### REQUIREMENT
Please reply with one number only: how many lines in the entries below contain the string "agent".

Collection entries
■ ■ ■ ■ ■ ■ ■
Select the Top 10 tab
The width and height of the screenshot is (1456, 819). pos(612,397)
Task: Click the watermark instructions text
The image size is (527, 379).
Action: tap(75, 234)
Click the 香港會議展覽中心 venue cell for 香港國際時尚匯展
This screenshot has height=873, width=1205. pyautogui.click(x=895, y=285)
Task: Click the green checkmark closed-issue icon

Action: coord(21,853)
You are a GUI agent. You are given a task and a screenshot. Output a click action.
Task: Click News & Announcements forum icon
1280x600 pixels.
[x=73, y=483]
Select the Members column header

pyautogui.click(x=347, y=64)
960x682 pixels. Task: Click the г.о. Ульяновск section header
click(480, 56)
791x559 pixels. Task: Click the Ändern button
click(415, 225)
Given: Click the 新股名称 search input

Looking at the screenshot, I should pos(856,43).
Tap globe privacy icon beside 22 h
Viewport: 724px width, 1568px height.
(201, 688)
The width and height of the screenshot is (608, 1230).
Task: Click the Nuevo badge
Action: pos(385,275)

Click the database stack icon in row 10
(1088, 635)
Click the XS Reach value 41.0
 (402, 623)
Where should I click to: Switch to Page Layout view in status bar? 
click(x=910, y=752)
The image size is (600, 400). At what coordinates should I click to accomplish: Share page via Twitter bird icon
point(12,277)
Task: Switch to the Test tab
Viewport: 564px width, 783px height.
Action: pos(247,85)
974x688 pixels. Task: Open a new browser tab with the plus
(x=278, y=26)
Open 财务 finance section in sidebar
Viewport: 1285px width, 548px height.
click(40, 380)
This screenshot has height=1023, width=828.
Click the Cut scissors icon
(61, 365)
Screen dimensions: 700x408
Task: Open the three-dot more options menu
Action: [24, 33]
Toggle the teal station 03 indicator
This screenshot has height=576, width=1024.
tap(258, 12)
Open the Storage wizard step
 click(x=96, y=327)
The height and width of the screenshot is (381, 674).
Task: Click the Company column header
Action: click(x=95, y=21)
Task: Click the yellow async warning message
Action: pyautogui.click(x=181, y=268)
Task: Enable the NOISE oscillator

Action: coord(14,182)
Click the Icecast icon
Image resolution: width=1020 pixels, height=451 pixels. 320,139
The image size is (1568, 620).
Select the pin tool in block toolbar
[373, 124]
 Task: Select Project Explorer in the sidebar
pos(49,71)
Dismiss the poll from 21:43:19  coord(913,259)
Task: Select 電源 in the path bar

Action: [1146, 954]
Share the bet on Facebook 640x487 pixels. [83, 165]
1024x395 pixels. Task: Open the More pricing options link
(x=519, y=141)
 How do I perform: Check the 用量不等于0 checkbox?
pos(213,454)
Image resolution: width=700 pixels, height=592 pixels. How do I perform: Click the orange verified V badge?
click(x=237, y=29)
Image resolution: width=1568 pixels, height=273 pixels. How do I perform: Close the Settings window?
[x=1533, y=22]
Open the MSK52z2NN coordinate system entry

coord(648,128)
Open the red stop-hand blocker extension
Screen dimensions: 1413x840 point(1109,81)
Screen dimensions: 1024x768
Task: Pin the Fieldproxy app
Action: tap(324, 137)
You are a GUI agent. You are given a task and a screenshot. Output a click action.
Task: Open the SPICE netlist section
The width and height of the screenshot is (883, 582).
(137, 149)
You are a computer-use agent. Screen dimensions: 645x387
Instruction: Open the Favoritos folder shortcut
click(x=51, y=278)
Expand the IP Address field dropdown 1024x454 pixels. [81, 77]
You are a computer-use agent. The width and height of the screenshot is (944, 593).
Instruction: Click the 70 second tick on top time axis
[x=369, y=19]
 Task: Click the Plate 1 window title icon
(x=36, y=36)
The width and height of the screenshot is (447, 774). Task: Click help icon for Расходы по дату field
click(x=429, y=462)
■ ■ ■ ■ ■ ■ ■
### SOLUTION TO THIS TASK
4